Several studies have compared the effectiveness of etomidate over propofol in preventing
perioperative hypotension.[16 ]
[35 ]
[36 ] Comparison of the efficacy of etomidate over propofol in cardiac surgical patients
by Ladha et al showed that the adrenal suppression caused by etomidate can present
a challenge to the anesthesiologist in a variety of clinical settings, despite its
superior hemodynamic profile.[36 ] This finding is debatable, but the present study has excluded patients who could
have had adrenal suppression. Although not statistically significant, the overall
pain score was more in the propofol group and increased incidence of myoclonus in
the etomidate group. Several Indian studies have reported similar findings.[37 ]
[38 ]
[39 ]
The present study holds significant relevance, as there is very limited literature
evidence suggesting the potential of preoperative HRV in detecting AD in CCM patients.
In addition, the study has also highlighted the potential benefit of etomidate in
reducing the incidence of hypotension on induction in CCM patients with impaired HRV.
One of the major limitations of the current study is the single-center study design.

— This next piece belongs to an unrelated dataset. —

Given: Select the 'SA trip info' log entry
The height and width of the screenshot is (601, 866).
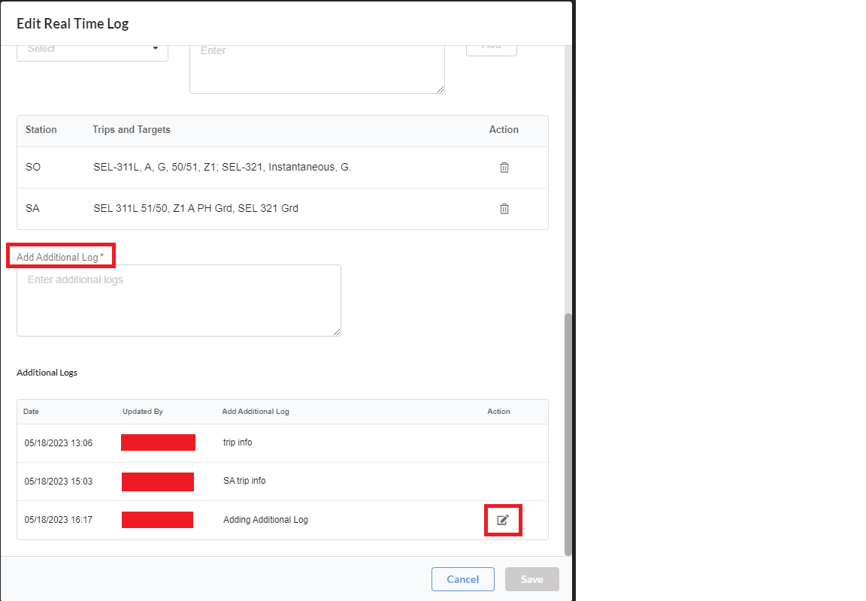Looking at the screenshot, I should [x=244, y=482].
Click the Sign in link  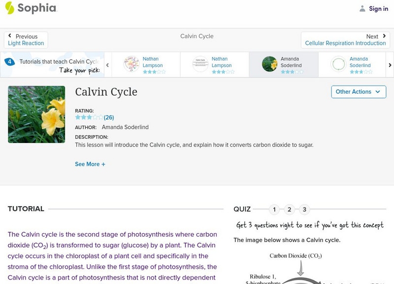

The number of patients belonging to each group was further reduced due to the categorization
of etomidate and propofol groups into HRV normal and HRV abnormal groups. Hence, the
power of the study calculated retrospectively was low (0.53). The correlation of preoperative
neurological deficits and chronicity of CCM with HRV analysis would give valuable
information. Large-scale, multicenter, randomized clinical trials are warranted to
corroborate.
Conclusion
We conclude that HRV-based AD categorization of CCM patients may assist in better
prediction of postinduction hypotension, and etomidate is preferred over propofol
for induction of anesthesia in these patients. Pain scores were higher following propofol
injection, and myoclonus incidence was higher after etomidate induction.